Task instructions:
Return the data below exactly, but only from the line containing "Given: Select the" through the line containing "Screen dimensions: 815x1456", with both of those lines included.

Collected data
+ + + + +

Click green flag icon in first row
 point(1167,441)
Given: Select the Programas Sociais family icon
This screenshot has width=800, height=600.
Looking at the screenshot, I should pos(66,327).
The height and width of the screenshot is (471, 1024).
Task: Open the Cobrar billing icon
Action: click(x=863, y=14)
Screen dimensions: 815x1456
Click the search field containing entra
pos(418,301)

+ + + + +

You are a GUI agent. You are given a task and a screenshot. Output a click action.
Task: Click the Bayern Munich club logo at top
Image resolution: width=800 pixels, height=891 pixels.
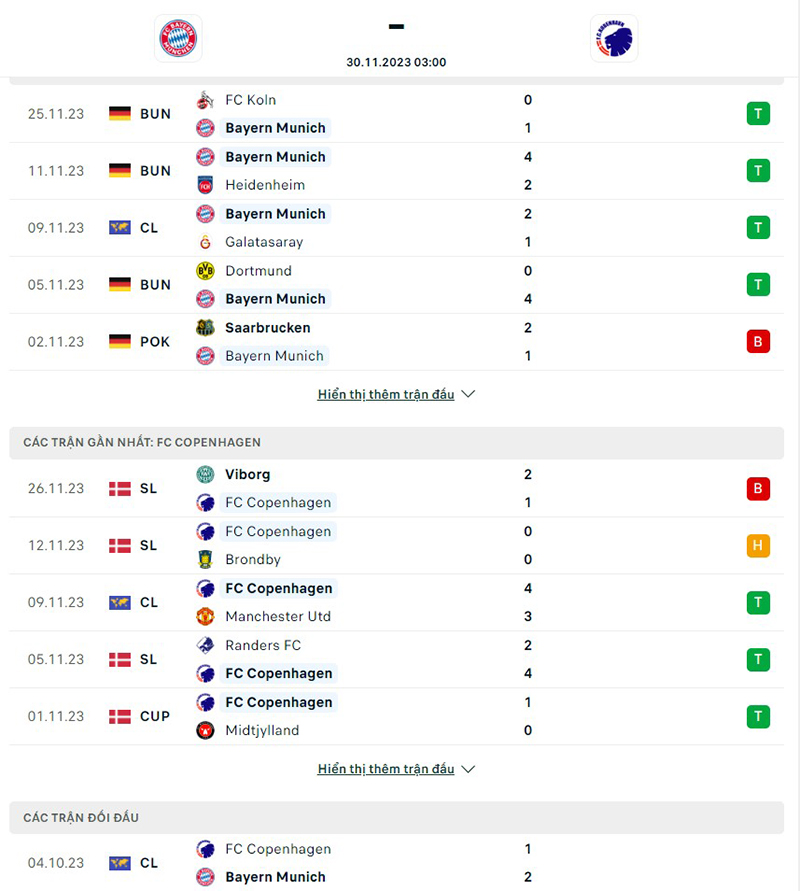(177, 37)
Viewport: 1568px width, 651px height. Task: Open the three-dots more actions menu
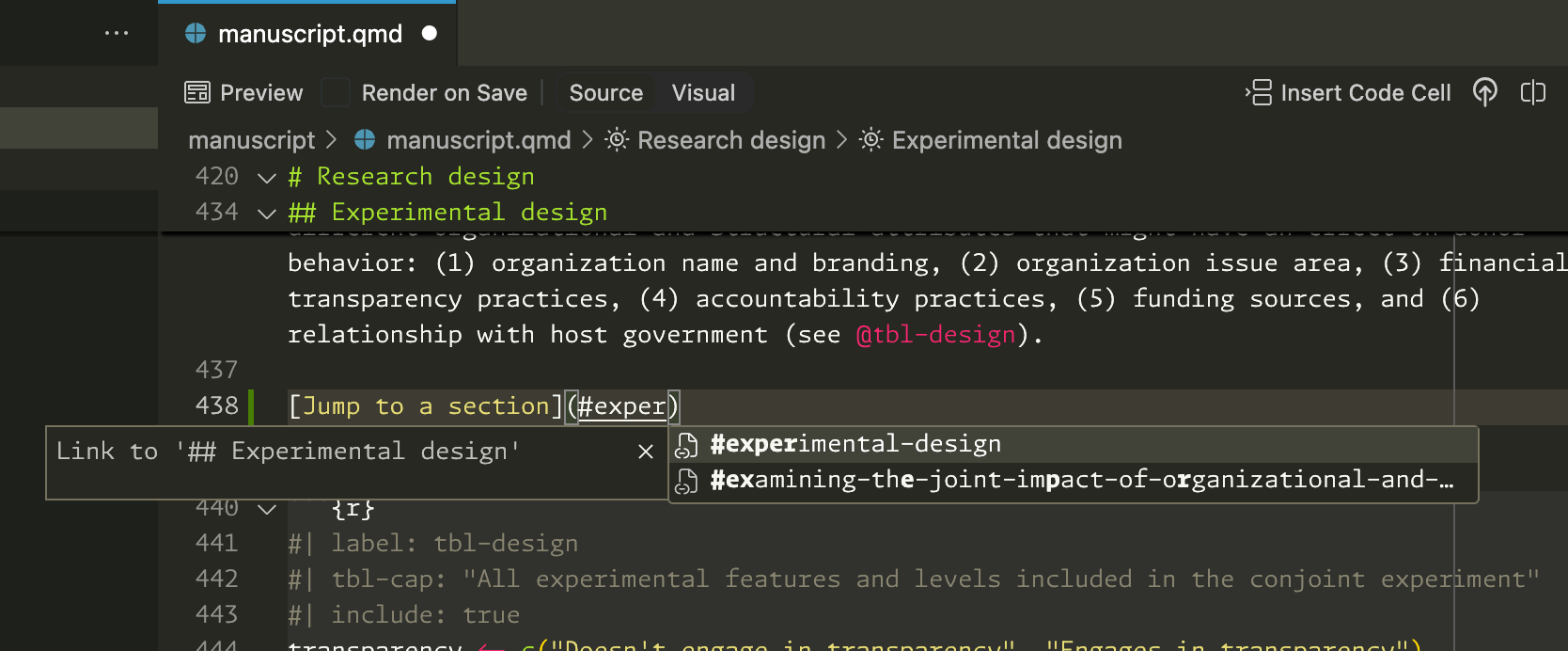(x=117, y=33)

+ + + + +

The answer:
Given: Select the Programas Sociais family icon
This screenshot has width=800, height=600.
Looking at the screenshot, I should pos(66,327).
The height and width of the screenshot is (471, 1024).
Task: Open the Cobrar billing icon
Action: click(x=863, y=14)
Screen dimensions: 815x1456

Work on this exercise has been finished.